10.1161/circ.116.suppl_16.ii_221-a ◽

2007 ◽

Vol 116 (suppl_16) ◽

Author(s):

Jason Y Chan ◽

Morihiko Takeda ◽

Laura E Briggs ◽

Jonathan T Lu ◽

Nobuo Horikoshi ◽

...

Keyword(s):

Heart Failure ◽

Skeletal Muscle ◽

Smooth Muscle ◽

Cardiac Hypertrophy ◽

Light Chain ◽

Myosin Light Chain Kinase ◽

Myosin Light Chain ◽

Contractile Function ◽

Severe Heart Failure ◽

Cardiac Contraction

Background: Two myosin light chain kinase (MLCK) proteins, skeletal (encoded by mylk2 gene) and smooth muscle MLCK (encoded by mylk1 gene) have been shown to be expressed in mammals. Human mylk2 has been mapped as a disease locus for familial cardiac hypertrophy (OMIM 606566 ), suggesting that abnormal function of skeletal MLCK stimulates cardiac hypertrophy. While phosphorylation of the putative substrate of skeletal MLCK, myosin light chain 2 (MLC2), is recognized as a key regulator of cardiac contraction, the abundance of skeletal MLCK in the heart is controversial, suggesting the existence of an additional MLCK that is preferentially expressed in cardiac muscle. Methods and Results: We characterized a new kinase named cardiac MLCK that is encoded by a gene homologous to mylk1 and 2 and is specifically expressed in the heart in both atrium and ventricle. Expression of cardiac MLCK was highly regulated by the cardiac homeobox transcription factor, Nkx2.5, in neonatal cardiomyocytes. The overall structure of cardiac MLCK protein is conserved with skeletal and smooth muscle MLCK including putative catalytic and adjacent Ca2+/calmodulin binding domains at the carboxyl-terminus.
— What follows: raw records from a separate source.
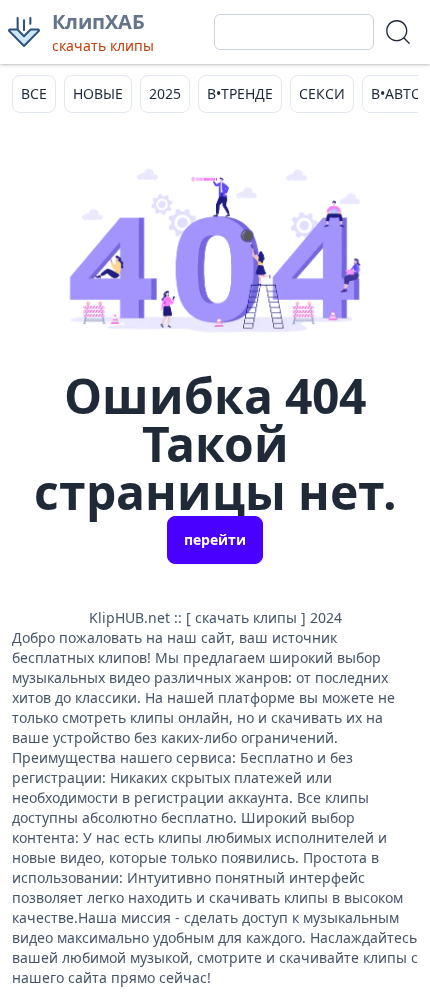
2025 (165, 93)
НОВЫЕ (98, 93)
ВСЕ (34, 93)
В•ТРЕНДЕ (240, 93)
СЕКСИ (322, 93)
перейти (215, 539)
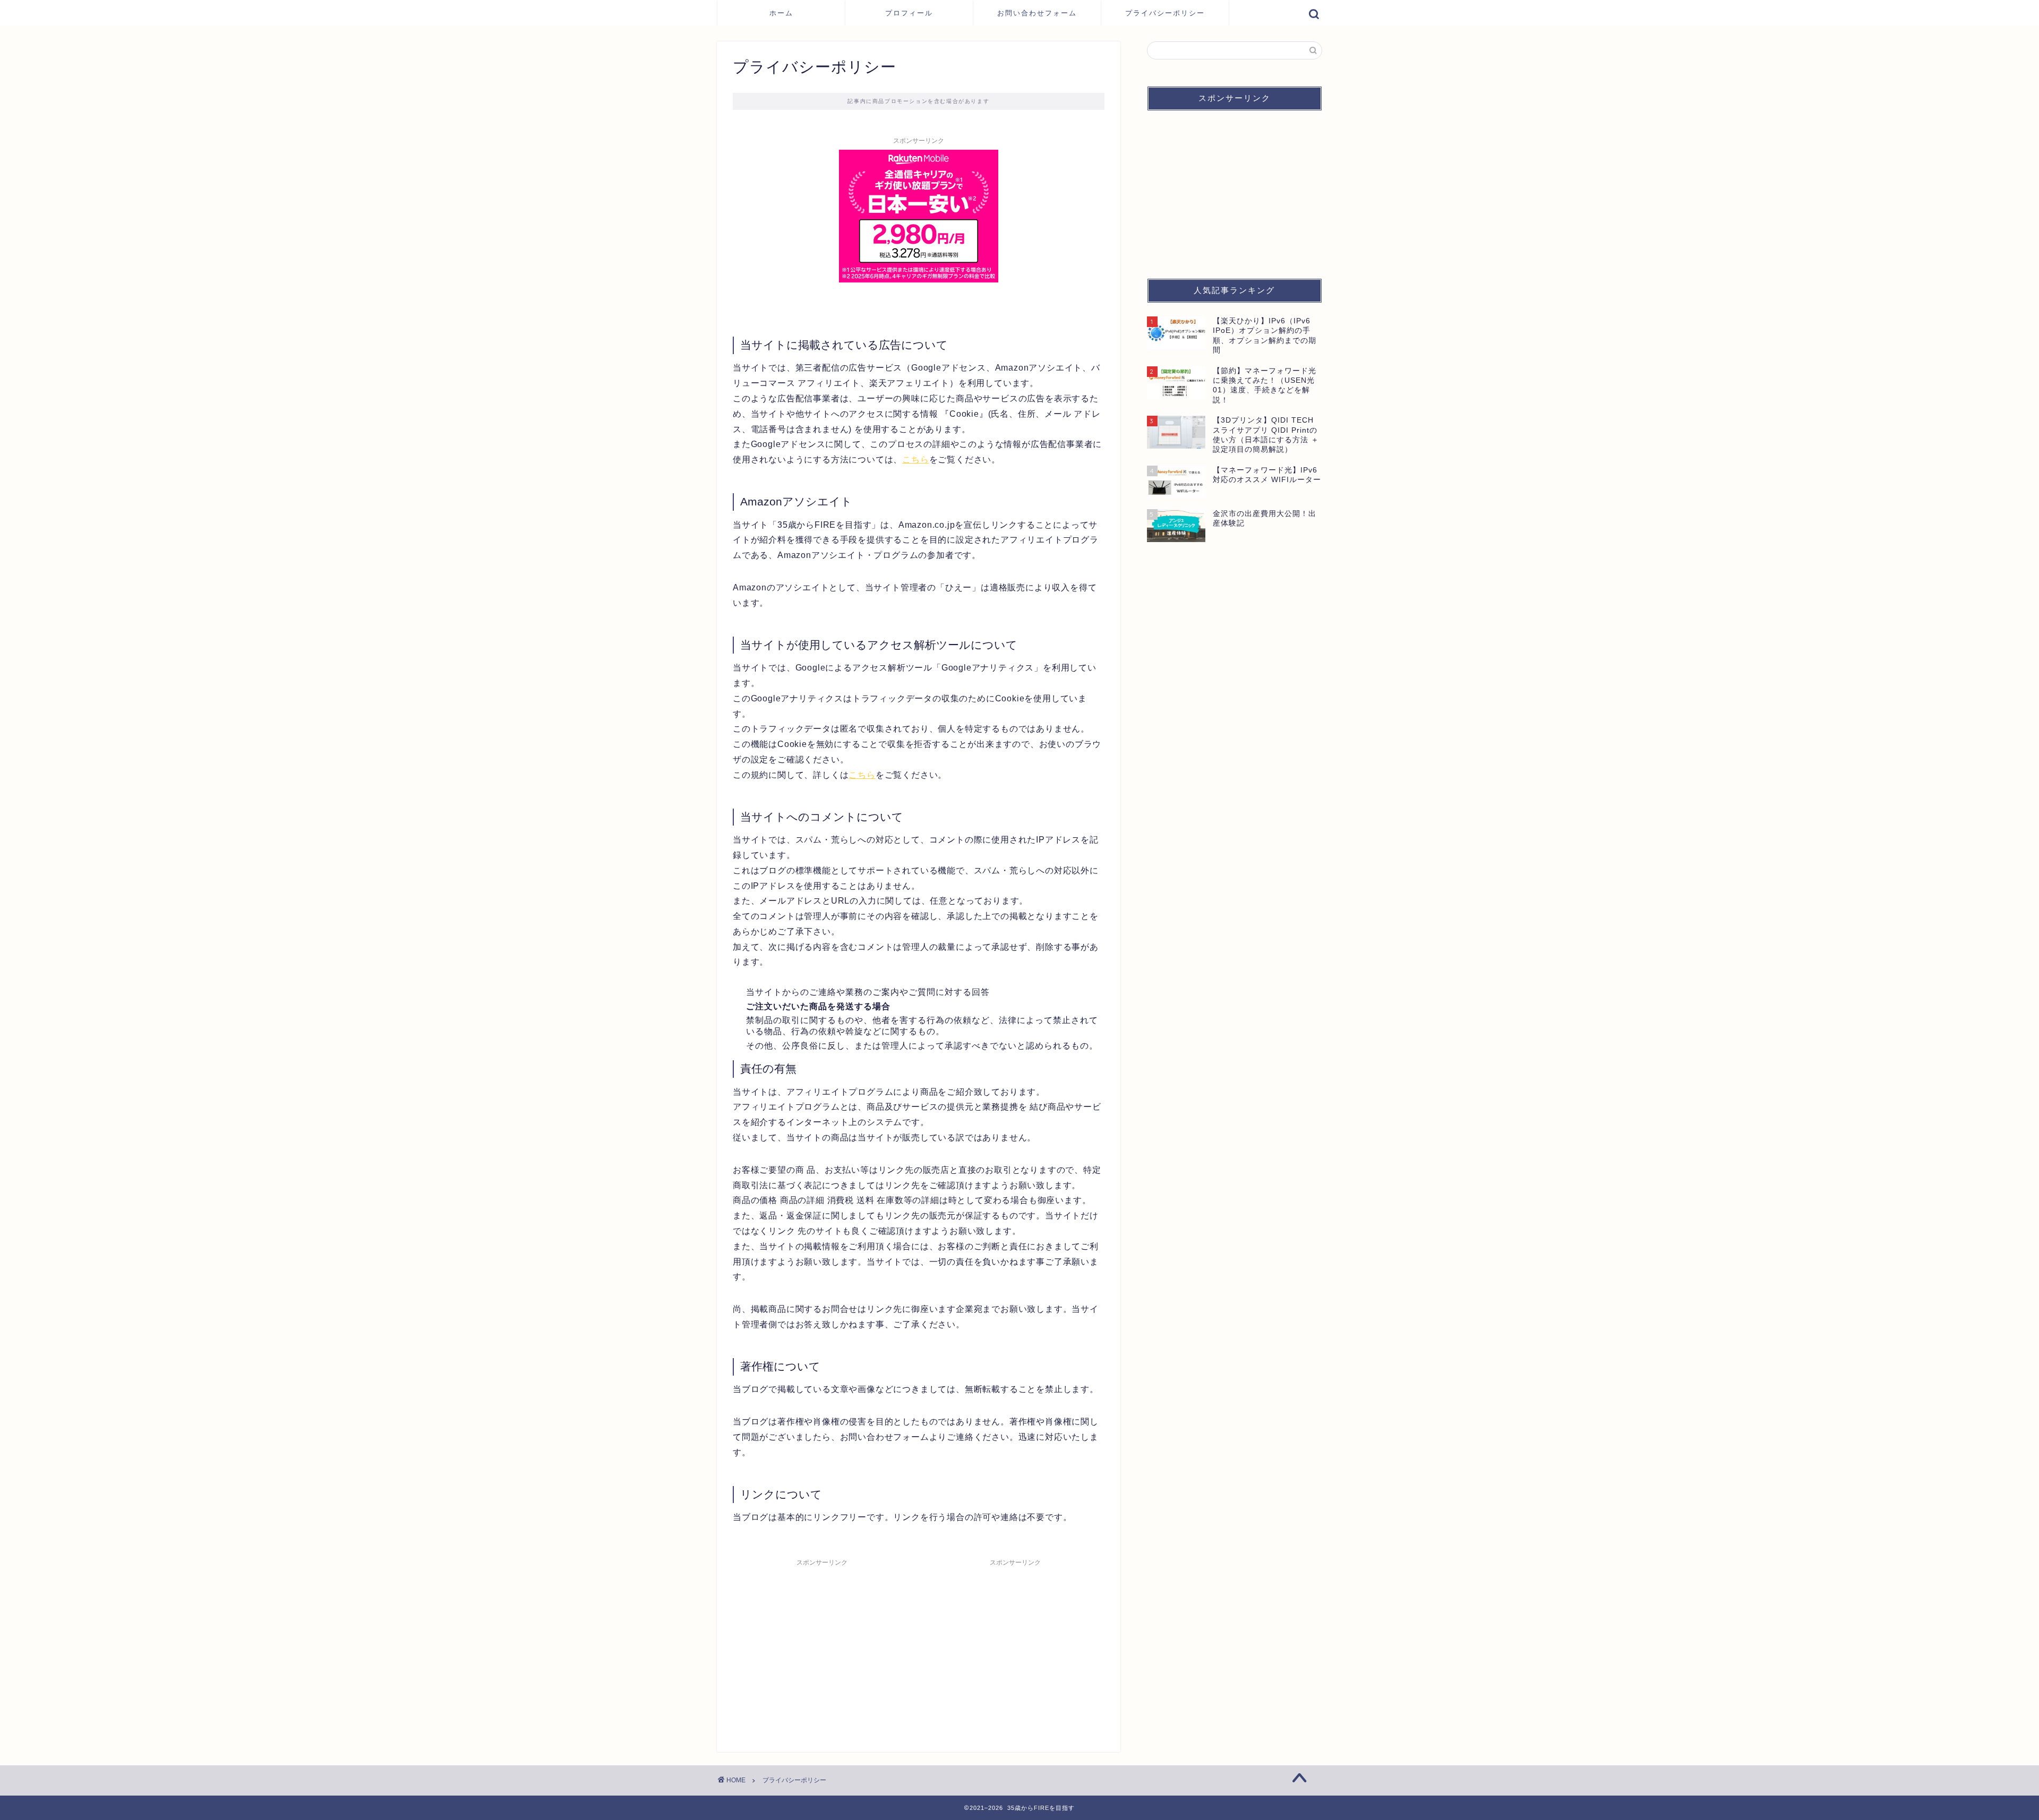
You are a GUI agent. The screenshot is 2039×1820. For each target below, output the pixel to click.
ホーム (781, 12)
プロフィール (909, 12)
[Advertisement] (822, 1646)
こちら (915, 459)
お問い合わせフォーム (1037, 12)
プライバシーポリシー (1165, 12)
The amino-terminus is unique without significant homology to other known proteins. Cardiac MLCK phosphorylated MLC2v with a catalytic value of Km=4.3 micro M (Lineweaver-Burk analysis) indicating high affinity of cardiac MLCK to MLC2v, similar to the affinity of skeletal muscle MLCK to skeletal muscle MLC2 and smooth muscle MLCK to smooth muscle MLC2. Adenoviral-mediated overexpression of cardiac MLCK and knockdown of cardiac MLCK using RNAi in cultured cardiomyocytes revealed that cardiac MLCK regulates MLC2v phosphorylation, sarcomere organization and cardiac myocyte contraction. Expression of cardiac MLCK protein was significantly decreased in severe heart failure in vivo (post-myocardial infarction heart failure mouse model). Conclusion: Cardiac MLCK is a new key regulator of cardiac contraction and sarcomere organization. Reduction of cardiac MLCK function leading to decreased phosphorylation of MLC2v may contribute to compromised contractile function in the failing heart.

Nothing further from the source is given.